Executive Summary

The constitution protects the freedom to practice one’s religion and prohibits the incitement of religious hatred, violence, or discrimination. Religious groups must register with county or city courts to receive tax benefits. The government held a memorial event for victims of the Holocaust. The government sponsored educational programs for teachers on best classroom practices for teaching about the Holocaust.

According to media reports, instances of hostility based on ethnicity, race, and anti-Muslim sentiment were more frequent than in previous years. The Jewish community confirmed unidentified individuals painted a swastika on a Holocaust monument in Harju County in August.
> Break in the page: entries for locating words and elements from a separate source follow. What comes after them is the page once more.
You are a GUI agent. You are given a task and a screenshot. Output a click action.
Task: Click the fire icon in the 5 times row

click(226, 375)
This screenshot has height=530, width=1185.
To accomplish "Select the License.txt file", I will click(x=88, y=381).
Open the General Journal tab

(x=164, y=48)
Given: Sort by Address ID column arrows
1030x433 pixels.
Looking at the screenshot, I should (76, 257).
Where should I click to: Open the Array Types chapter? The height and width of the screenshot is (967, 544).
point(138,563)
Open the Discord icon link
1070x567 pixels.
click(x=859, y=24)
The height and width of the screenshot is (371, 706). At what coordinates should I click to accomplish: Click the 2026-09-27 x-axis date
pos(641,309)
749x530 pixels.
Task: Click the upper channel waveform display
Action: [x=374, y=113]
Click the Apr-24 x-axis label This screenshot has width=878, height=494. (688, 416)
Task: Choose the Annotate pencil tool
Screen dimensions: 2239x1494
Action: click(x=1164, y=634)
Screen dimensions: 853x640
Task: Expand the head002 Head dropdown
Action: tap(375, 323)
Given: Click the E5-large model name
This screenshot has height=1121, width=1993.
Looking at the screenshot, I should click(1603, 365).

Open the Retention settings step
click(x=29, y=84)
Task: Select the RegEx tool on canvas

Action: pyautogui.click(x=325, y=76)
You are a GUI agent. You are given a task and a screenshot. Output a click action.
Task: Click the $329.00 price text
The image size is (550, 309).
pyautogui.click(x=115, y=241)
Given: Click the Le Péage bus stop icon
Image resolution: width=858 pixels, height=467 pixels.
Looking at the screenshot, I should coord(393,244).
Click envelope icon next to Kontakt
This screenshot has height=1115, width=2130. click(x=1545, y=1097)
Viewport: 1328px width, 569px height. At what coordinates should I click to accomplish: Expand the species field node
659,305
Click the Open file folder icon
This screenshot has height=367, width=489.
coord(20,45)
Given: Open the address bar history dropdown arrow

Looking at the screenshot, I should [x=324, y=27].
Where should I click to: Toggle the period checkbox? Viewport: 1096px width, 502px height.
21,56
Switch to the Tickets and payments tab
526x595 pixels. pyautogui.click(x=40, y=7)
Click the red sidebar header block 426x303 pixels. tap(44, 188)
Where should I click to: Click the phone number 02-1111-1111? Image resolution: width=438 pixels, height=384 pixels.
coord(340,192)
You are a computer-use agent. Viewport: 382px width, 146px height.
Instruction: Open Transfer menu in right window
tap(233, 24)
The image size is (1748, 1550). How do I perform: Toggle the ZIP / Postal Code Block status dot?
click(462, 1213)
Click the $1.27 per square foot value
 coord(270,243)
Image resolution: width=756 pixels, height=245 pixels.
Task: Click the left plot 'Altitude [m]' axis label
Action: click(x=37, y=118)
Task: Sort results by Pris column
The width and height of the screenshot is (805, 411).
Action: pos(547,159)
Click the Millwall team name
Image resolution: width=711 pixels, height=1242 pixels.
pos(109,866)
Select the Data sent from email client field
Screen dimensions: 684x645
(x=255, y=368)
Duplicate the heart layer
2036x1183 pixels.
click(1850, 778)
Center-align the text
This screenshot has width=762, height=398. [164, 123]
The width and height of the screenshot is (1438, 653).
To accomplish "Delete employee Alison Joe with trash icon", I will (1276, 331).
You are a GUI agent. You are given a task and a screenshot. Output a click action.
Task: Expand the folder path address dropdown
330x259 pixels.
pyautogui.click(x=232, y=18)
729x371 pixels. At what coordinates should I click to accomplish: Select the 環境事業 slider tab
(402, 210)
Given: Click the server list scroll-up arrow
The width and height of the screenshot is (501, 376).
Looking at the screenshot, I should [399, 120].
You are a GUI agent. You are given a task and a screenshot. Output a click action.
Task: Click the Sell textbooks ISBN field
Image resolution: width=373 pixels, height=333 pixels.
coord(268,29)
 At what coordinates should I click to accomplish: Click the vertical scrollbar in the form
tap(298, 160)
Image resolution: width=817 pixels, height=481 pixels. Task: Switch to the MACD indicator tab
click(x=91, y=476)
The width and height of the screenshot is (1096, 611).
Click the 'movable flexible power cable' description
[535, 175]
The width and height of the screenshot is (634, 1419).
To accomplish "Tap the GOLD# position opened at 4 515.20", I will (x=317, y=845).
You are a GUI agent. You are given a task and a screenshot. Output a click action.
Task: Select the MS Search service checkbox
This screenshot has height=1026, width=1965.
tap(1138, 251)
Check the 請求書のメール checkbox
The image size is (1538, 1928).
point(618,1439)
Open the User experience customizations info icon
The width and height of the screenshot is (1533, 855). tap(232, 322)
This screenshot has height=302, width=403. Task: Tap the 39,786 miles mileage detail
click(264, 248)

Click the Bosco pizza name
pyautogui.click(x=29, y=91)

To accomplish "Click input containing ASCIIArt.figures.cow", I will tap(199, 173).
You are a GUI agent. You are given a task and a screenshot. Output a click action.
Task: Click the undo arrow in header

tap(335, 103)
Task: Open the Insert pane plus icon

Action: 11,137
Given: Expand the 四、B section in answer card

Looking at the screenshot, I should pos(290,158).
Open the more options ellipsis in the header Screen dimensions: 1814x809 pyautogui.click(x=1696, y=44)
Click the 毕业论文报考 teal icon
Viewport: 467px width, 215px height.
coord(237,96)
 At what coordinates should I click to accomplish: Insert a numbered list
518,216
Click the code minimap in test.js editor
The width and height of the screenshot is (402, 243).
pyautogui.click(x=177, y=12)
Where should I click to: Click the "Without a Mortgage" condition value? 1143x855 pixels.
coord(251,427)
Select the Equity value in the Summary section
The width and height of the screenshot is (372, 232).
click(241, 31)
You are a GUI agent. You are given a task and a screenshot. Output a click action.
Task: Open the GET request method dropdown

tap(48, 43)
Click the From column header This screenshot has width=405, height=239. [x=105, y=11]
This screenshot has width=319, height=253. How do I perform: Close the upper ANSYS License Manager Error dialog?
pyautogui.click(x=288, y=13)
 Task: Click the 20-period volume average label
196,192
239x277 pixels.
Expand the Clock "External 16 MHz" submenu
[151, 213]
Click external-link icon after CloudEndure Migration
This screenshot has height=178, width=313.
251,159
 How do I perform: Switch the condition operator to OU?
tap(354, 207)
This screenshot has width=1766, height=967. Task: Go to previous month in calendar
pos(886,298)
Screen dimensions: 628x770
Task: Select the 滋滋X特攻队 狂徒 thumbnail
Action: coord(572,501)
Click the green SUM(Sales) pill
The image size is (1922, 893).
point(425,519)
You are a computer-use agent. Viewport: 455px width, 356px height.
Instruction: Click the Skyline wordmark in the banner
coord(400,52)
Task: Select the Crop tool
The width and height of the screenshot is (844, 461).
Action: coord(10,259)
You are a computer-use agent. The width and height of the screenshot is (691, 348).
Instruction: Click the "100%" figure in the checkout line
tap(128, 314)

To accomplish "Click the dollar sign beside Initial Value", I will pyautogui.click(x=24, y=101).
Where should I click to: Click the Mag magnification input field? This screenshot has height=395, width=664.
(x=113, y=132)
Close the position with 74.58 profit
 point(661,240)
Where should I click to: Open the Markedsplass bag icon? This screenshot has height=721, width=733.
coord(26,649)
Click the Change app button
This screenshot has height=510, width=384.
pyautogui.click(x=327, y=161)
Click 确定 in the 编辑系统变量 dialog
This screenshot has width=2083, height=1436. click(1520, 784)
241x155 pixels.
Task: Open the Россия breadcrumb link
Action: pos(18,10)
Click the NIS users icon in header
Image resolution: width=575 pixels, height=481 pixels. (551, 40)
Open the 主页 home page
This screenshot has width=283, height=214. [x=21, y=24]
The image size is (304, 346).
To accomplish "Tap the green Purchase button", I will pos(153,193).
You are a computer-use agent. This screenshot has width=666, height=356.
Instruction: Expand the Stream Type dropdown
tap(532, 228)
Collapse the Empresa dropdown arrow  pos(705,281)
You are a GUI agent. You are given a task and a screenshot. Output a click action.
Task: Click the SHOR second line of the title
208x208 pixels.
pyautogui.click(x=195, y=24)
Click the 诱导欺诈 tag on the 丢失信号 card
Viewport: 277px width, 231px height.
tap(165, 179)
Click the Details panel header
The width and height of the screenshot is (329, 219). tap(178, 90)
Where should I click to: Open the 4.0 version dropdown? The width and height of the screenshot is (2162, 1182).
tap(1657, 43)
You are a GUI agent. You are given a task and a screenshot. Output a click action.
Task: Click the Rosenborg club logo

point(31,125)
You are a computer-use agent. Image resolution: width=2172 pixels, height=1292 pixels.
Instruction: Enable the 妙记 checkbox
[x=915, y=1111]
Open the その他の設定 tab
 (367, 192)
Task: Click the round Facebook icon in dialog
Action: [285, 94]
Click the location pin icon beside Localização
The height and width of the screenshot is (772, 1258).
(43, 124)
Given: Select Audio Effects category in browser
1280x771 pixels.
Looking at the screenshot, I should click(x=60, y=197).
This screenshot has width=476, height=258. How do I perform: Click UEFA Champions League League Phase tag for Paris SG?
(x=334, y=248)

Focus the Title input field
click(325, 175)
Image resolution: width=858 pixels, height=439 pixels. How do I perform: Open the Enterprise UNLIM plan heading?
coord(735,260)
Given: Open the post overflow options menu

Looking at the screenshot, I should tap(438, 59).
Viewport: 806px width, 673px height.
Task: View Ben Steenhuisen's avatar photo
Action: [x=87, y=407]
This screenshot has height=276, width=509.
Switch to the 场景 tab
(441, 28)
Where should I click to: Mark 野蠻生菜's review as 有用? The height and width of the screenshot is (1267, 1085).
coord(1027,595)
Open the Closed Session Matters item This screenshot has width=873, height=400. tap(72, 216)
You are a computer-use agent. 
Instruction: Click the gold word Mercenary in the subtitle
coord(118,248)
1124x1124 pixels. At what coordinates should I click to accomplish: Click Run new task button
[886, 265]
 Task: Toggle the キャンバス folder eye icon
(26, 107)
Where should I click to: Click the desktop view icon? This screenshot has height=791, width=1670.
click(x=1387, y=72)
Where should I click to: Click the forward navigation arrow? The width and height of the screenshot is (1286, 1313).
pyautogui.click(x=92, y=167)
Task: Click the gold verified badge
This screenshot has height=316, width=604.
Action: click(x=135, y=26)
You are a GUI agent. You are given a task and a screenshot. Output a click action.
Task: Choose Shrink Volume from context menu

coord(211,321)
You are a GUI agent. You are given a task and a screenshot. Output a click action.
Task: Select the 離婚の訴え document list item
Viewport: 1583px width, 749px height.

The U.S. embassy engaged the government on religious freedom issues, including promoting tolerance and diversity, in meetings with officials at the ministries of foreign, social, and internal affairs. The ambassador and embassy staff met with religious leaders, civil society, and nongovernmental organizations (NGOs) to promote dialogue on anti-Semitism and education on the Holocaust.

The U.S. government estimates the total population at 1.3 million (July 2016 estimate). According to 2011 census data, 29 percent is religiously affiliated, 54 percent does not identify with any religion, and 17 percent declined to answer the question on the census. According to 2015 data from churches and congregations, the Estonian Orthodox Church (EOCMP), which is subordinate to the Moscow Patriarchate, has approximately 170,000 members (13.1 percent of the population), while the Estonian Evangelical Lutheran Church has 159,000members (12.2 percent). The Estonian Apostolic Orthodox Church has 30,000 members (2.3 percent). Other Christian groups, including Baptists, Roman Catholics, Jehovah’s Witnesses, Russian Old Believers, members of the Christian Free Congregations, and Pentecostals, collectively constitute 1.2 percent of the population. Members of the Russian Old Believers live primarily along the west bank of Lake Peipsi in the east. According to the census, there are more than 2,000 Jews and 1,500 Muslims. Most religious adherents among the Russian-speaking population are EOCMP members and reside mainly in the capital or the northeastern part of the country.

Legal Framework

The constitution states there is no state church and stipulates freedom for individuals to belong to any religious group and practice any religion, both alone and in community with others, in public or in private, unless doing so is “detrimental to public order, health, or morals.” The constitution also prohibits incitement of religious hatred, violence, or discrimination. Violations are punishable by fines or up to three years in prison. The constitution recognizes the right to refuse military service for religious reasons but requires conscientious objectors to perform alternative service as provided by law.

The law regulates the activities of religious associations and religious societies. Religious associations are defined as churches, congregations, unions of congregations, and monasteries. Religious societies are defined as voluntary organizations whose main activities include religious or ecumenical activities relating to morals, ethics, culture, and social rehabilitation activities outside the traditional forms of religious rites of a church or congregation and need not be connected with a specific church or congregation.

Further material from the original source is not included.